Cognitio Magazine Issue 60: LifeSciences Unlocked
21 May 2026

Tim Boyle ChMPP
CEO, ARCS Australia

There is something fitting about a magazine called Cognitio arriving at this particular moment. The word means knowledge, and knowledge, as this edition makes clear, is precisely what Australia's life sciences sector is being asked to generate, apply, and rethink at pace.
Issue 60 of Cognitio lands in the weeks before the 2026 ARCS Annual Conference, and it reads like a field report from the front lines of a sector navigating genuine complexity. The theme, Life Sciences Unlocked: AI, Access and Evidence Across a Changing Sector, was chosen to reflect what contributors across this edition are actually experiencing in their day-to-day work. Read through these pages and that choice feels well-calibrated.
The conversation that runs most persistently through this issue is about artificial intelligence. Not AI as aspiration, but AI as a practical challenge being worked through in real organisations. Jeremy Collins from Nucleus Network writes with unusual candour about the lessons his team learned deploying large language models in clinical trial settings, including where the technology plateaus and why human oversight cannot be retrofitted after the fact. Mark Thomas from Mexec maps the broader workforce picture, drawing on recent government and industry data to argue that AI fluency is fast becoming a baseline professional competency rather than a specialist skill. Both articles reward careful reading before the conference sessions on digital transformation begin.
Access is the second thread that weaves through the issue.

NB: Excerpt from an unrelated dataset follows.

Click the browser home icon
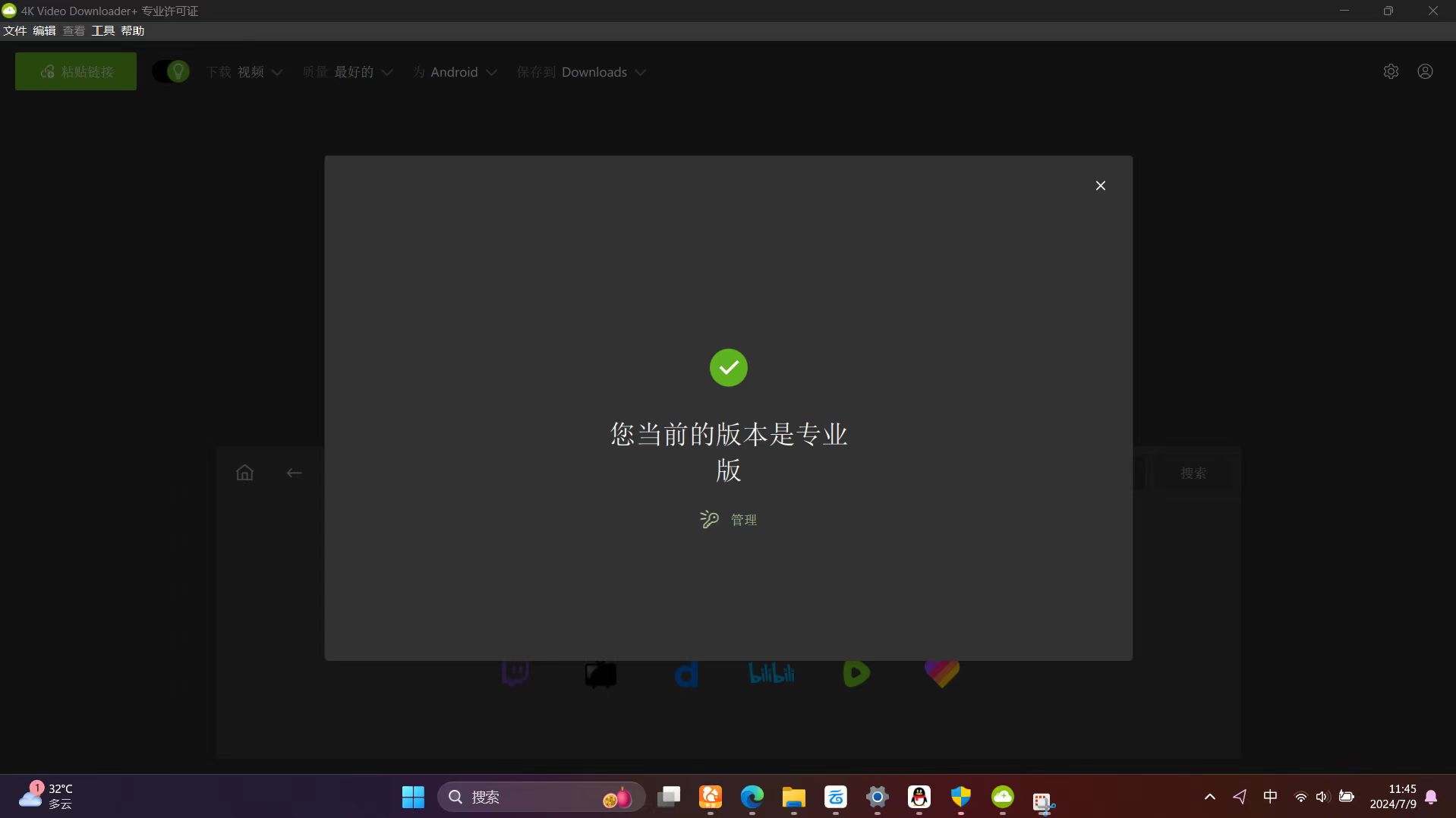1456x818 pixels. [x=244, y=473]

Rima Darwiche describes how Central Pharmacy Logistics is addressing one of the most persistent structural gaps in decentralised trials, the inability to prepare and deliver infusion therapies beyond hospital settings. Goce Bodeski reflects on the surprising parallels between device and pharmaceutical market access pathways, two disciplines that more professionals are being asked to navigate simultaneously. Steven Haken provides a clear-eyed account of Europe's Joint Clinical Assessments after their first year in operation, an analysis with direct implications for Australian sponsors thinking about global evidence strategy.

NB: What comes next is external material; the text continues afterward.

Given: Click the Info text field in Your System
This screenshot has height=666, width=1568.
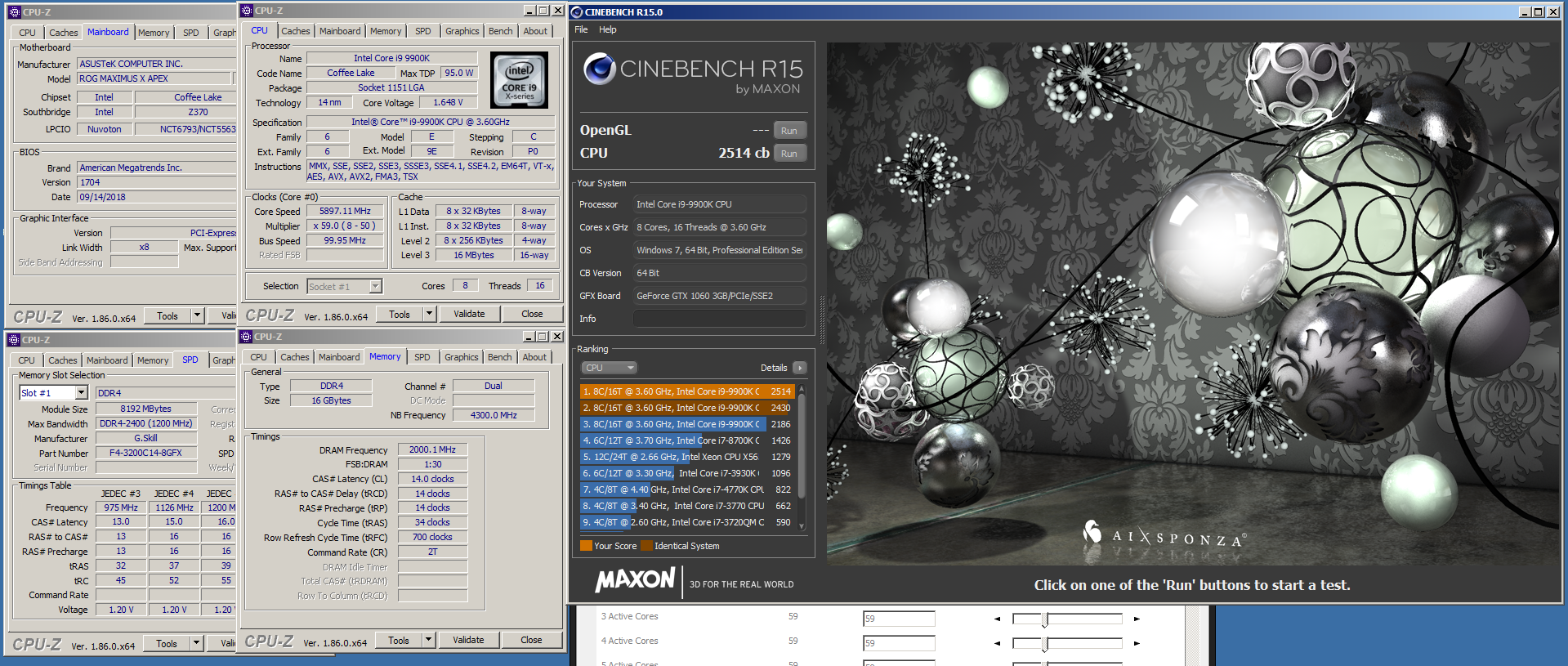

The evidence theme is equally prominent. Geoff Bloom and his colleagues at Mills Oakley walk through the FDA's credibility assessment framework for AI-generated regulatory submissions, a framework that matters here regardless of jurisdiction. Andrew Rankine and Katrina Crooks from Spruson and Ferguson cover skinny labelling in the Australian context, one of those technically precise topics that has significant commercial consequences and rarely gets the accessible treatment it receives here.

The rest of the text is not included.